Mahatma Gandhi

Throughout history, there have been numerous individuals who tried to fight for the rights of others. Mahatma Gandhi is considered one of the most critical political ethicists of the 20th century. He is well known for promoting acts of non-violent resistance while campaigning for the rights of Indian citizens. One of Gandhi’s main goals was to gain Indian independence as the country was ruled by the British empire at the time.

Gandhi had a significant impact on society during his lifetime. He was assassinated in 1948, leading to a day of mourning in India. More than one million people joined his funeral procession, which stretched for five miles. The influence of Gandhi is still felt today. In modern times there are even shrines dedicated to this iconic human rights activist. Protesters all over the world employ his methods while campaigning for societal change.

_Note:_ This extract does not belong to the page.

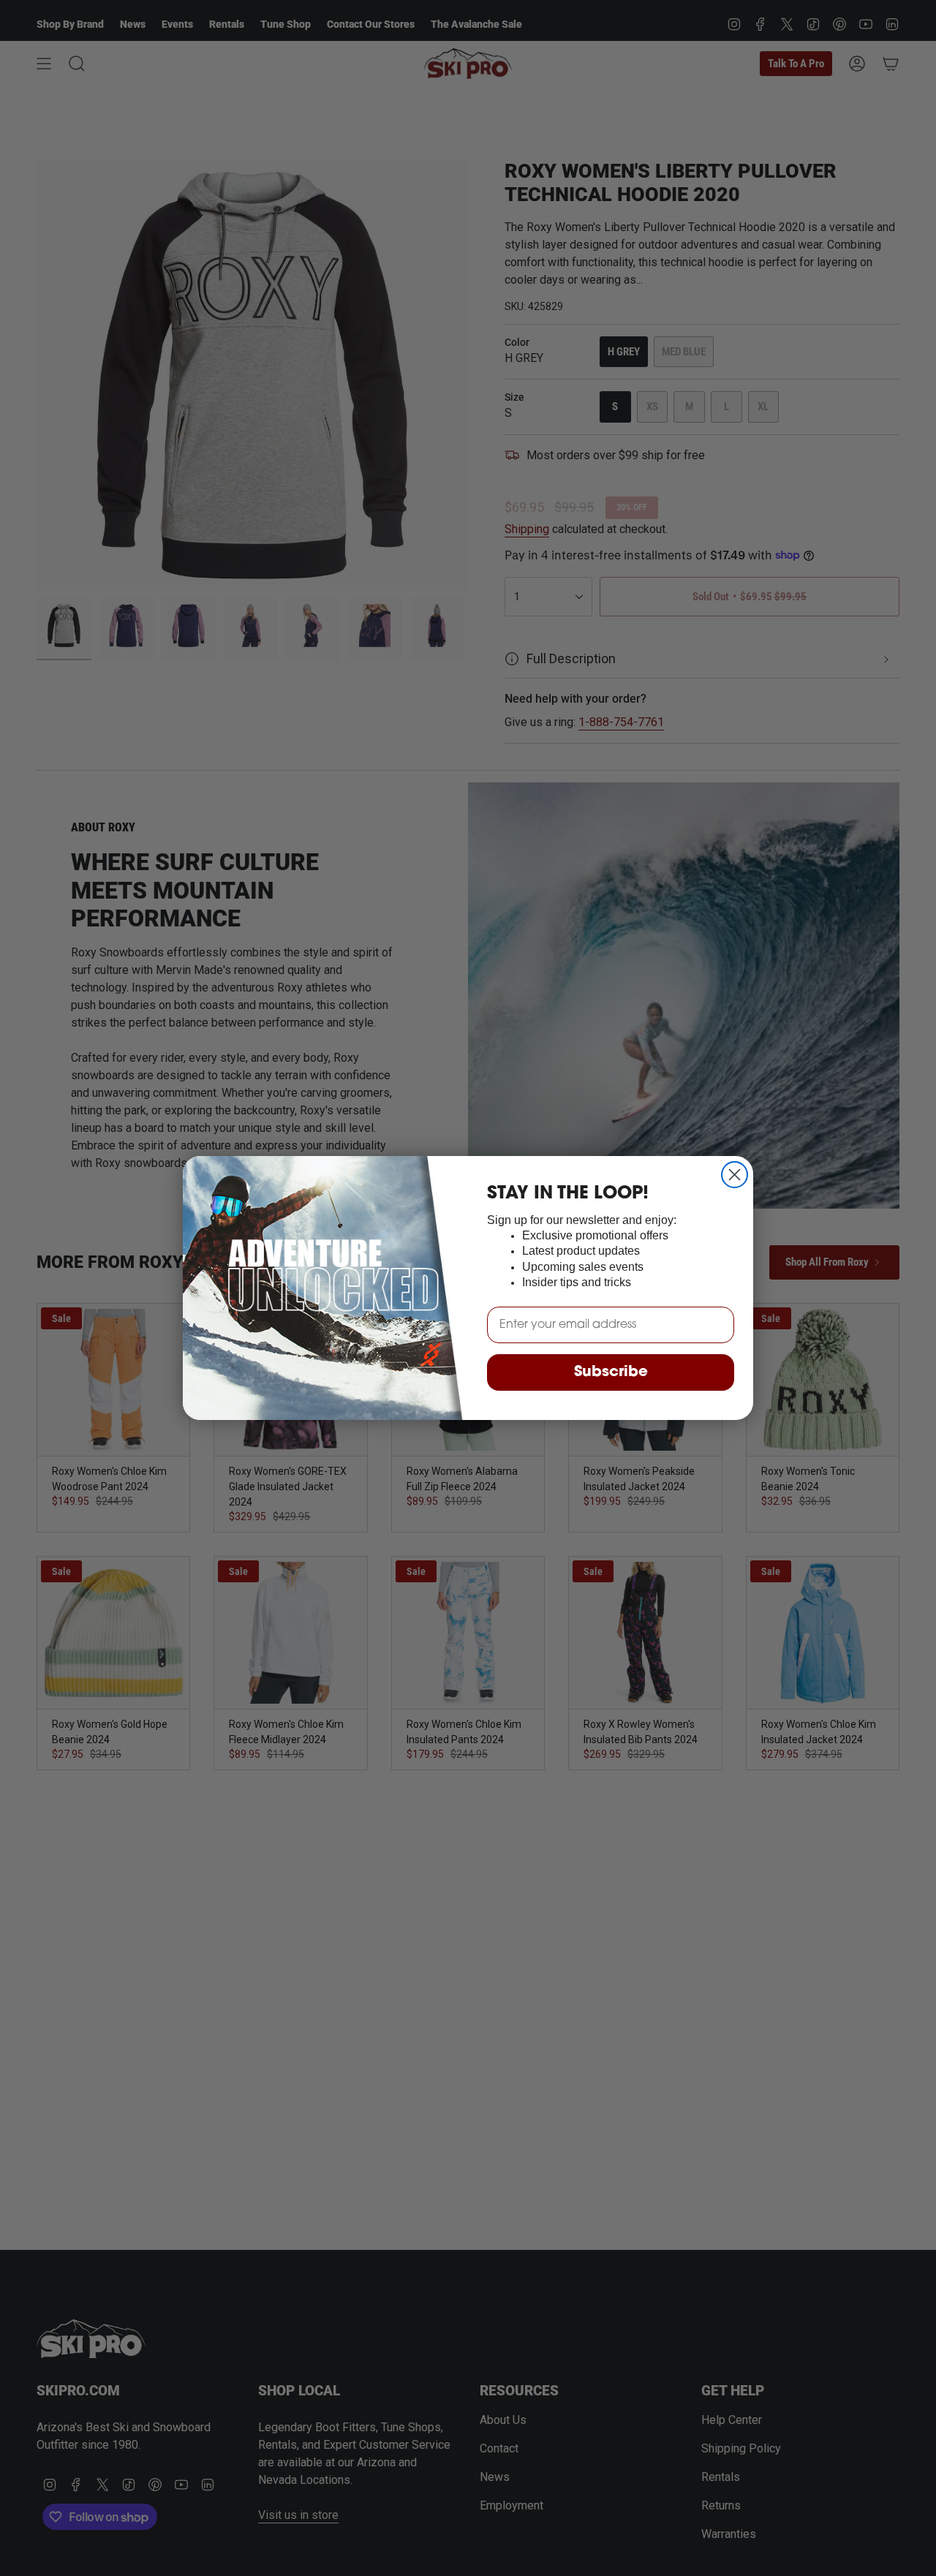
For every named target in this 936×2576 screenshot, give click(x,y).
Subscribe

He was born Mohandas Karamchand Gandhi in 1869. It was not until 1914 that the title of Mahatma was given to him. The meaning of this word has been cited as both “venerable” and “great-souled”. It is fair to say that India was very different before Gandhi focused on improving human rights in the country. Suppose readers use Wikipedia to research pre-Gandhi India. In that case, they may notice that the majority of citizens were dominated by British rule. One of his critical missions was to turn India into a self-ruling nation. He also created campaigns aimed at lowering poverty, increasing the rights of women and easing ethnic tension.

Gandhi came from a Hindu family and was raised in Gujarat. During his early life, he trained to be a lawyer, passing the bar when he reached the age of 22. After unsuccessful attempts to start a law business within India, he moved to South Africa. This became his home for 21 years. This country helped to foster his affinity for non-violent protest. He returned to his native land at the age of 45 in order to organise resistance movements within peasant communities. At the time, excess land tax was negatively impacting many farmers and urban labourers. Gandhi focused on improving the rights of these workers.

Towards the end of his life, he finally got to see India gain independence. He then worked hard to reduce violence between different religious communities. Today he is often referred to as the Father of the Nation. He changed the lives of ordinary Indians forever.